- Opening Delimiter -
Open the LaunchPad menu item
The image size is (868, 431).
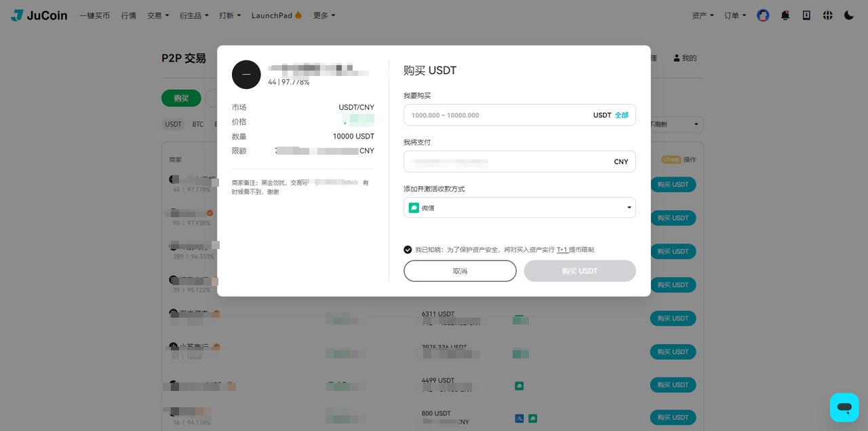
- Closing Delimiter -
- Opening Delimiter -
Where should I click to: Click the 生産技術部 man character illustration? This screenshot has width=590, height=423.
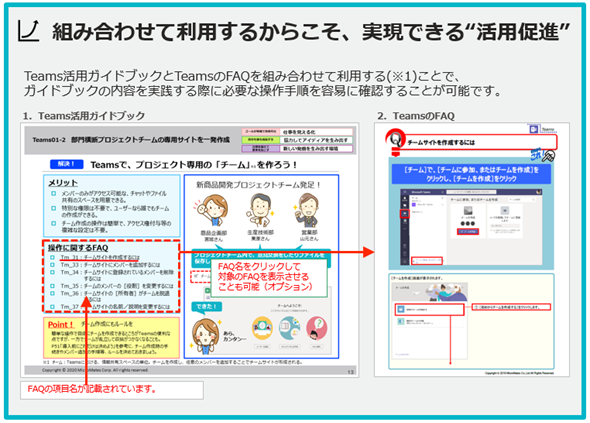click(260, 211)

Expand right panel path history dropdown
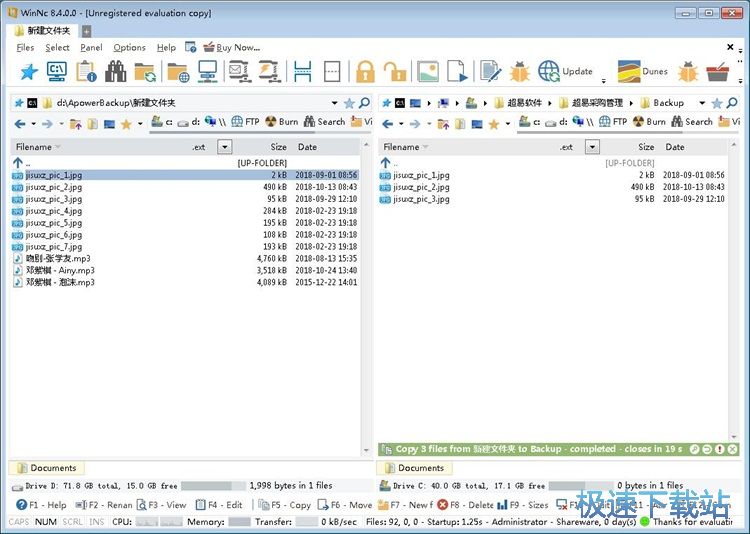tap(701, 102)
- Closing Delimiter -
Work instructions: With the first line being the one containing "Open the LaunchPad menu item" and the last line the one containing "The image size is (868, 431).", transcribe exactly the lines above that fall in that range.

Written response:
Open the LaunchPad menu item
The image size is (868, 431).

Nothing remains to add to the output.